▸ **Exercise materials**

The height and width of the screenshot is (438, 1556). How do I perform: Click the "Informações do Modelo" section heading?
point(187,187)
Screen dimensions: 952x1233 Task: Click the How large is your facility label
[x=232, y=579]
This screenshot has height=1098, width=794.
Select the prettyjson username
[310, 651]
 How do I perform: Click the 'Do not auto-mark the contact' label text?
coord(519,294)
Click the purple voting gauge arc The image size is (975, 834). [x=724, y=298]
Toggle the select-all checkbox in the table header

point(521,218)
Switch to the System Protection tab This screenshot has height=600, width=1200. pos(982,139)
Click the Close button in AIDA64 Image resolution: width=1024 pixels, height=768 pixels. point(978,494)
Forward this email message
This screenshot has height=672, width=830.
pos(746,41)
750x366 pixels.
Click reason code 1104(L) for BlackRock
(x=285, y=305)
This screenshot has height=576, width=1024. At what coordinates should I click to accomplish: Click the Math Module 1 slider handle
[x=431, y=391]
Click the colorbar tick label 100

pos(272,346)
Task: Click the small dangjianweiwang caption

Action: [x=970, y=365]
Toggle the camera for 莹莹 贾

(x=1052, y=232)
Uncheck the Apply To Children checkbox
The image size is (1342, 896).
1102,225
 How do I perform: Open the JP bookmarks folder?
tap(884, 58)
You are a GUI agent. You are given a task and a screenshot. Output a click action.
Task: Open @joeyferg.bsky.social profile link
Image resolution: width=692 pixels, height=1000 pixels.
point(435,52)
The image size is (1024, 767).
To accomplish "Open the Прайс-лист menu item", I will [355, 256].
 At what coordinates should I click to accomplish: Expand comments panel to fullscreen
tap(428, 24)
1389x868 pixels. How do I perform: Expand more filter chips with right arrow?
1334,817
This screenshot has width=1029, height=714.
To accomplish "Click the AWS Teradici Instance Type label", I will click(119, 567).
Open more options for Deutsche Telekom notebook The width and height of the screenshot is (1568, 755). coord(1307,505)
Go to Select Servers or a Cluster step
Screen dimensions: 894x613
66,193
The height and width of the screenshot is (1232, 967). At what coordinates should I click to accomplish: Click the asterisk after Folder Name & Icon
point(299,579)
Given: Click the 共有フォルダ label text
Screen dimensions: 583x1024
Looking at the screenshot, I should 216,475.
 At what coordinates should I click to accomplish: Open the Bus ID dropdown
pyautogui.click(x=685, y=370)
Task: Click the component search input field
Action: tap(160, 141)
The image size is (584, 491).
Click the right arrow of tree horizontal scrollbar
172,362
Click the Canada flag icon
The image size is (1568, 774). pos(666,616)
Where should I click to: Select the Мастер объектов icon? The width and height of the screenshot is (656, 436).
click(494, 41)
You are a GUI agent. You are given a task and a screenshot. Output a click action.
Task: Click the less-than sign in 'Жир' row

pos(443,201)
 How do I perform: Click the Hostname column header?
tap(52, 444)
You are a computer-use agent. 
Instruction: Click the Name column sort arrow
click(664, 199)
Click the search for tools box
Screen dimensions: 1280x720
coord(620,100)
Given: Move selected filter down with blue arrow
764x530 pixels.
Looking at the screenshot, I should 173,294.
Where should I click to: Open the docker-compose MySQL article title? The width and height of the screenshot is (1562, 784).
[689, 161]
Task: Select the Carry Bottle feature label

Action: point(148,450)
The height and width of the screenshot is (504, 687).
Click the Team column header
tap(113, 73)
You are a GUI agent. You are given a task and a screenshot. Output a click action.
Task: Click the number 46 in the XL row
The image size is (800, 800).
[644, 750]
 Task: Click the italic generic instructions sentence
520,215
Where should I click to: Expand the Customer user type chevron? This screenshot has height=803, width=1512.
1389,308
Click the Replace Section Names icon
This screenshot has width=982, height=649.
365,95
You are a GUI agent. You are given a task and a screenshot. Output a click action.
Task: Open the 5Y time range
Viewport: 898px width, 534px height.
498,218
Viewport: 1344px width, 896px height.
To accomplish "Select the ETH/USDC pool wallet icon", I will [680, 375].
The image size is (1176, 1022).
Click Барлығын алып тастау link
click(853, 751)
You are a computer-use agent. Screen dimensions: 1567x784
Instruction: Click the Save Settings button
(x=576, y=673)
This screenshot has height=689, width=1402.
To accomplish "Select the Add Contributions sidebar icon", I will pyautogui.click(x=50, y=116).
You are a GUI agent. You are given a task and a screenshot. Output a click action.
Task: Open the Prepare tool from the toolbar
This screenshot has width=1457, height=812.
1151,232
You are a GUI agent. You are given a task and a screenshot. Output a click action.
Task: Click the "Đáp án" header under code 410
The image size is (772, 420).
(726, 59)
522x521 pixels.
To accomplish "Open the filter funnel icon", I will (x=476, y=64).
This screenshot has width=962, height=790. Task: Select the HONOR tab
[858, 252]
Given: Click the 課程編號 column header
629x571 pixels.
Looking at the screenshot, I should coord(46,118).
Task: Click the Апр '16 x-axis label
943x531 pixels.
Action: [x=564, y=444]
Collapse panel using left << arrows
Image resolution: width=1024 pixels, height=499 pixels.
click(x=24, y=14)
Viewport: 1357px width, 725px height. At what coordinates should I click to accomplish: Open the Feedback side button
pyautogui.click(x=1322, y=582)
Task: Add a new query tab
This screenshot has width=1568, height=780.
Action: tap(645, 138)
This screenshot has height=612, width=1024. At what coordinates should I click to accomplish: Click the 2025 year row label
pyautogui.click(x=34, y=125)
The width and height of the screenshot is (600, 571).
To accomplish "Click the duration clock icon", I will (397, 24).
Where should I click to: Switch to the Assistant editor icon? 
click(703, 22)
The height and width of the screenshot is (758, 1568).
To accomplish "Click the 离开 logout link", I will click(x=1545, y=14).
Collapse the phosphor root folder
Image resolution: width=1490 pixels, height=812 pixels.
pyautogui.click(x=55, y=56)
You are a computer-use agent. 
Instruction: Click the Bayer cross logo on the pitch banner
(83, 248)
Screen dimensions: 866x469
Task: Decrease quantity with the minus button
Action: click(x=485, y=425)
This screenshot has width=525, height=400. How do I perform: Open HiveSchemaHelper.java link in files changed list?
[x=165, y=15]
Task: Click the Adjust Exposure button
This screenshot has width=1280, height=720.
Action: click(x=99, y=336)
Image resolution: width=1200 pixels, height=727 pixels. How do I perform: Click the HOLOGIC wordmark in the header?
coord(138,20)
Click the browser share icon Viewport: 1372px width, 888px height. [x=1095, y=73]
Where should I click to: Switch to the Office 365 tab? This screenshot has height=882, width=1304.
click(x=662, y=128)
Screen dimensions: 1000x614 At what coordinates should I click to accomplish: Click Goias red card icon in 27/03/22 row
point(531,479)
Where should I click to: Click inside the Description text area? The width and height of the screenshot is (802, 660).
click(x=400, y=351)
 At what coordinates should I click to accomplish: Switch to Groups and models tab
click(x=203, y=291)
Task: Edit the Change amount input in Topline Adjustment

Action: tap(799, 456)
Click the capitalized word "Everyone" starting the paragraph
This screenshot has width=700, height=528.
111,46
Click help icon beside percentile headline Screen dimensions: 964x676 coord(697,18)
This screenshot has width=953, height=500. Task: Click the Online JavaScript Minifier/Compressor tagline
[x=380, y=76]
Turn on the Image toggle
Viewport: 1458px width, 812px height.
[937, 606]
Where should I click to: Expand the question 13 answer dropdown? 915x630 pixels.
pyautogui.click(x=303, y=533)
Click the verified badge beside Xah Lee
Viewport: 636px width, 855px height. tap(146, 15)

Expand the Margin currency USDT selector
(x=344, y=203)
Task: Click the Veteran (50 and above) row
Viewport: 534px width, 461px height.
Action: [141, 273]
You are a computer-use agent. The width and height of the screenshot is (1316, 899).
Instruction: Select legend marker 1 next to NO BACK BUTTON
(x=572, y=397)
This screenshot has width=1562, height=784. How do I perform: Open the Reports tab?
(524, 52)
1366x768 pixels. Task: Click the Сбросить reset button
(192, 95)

▸ **Exercise details**
The reply should consist only of the line containing "This screenshot has width=1562, height=784." and all lines after it in the listing above, reproduced exactly.

▸ **Expected output**
This screenshot has width=1562, height=784. How do I perform: Open the Reports tab?
(524, 52)
1366x768 pixels. Task: Click the Сбросить reset button
(192, 95)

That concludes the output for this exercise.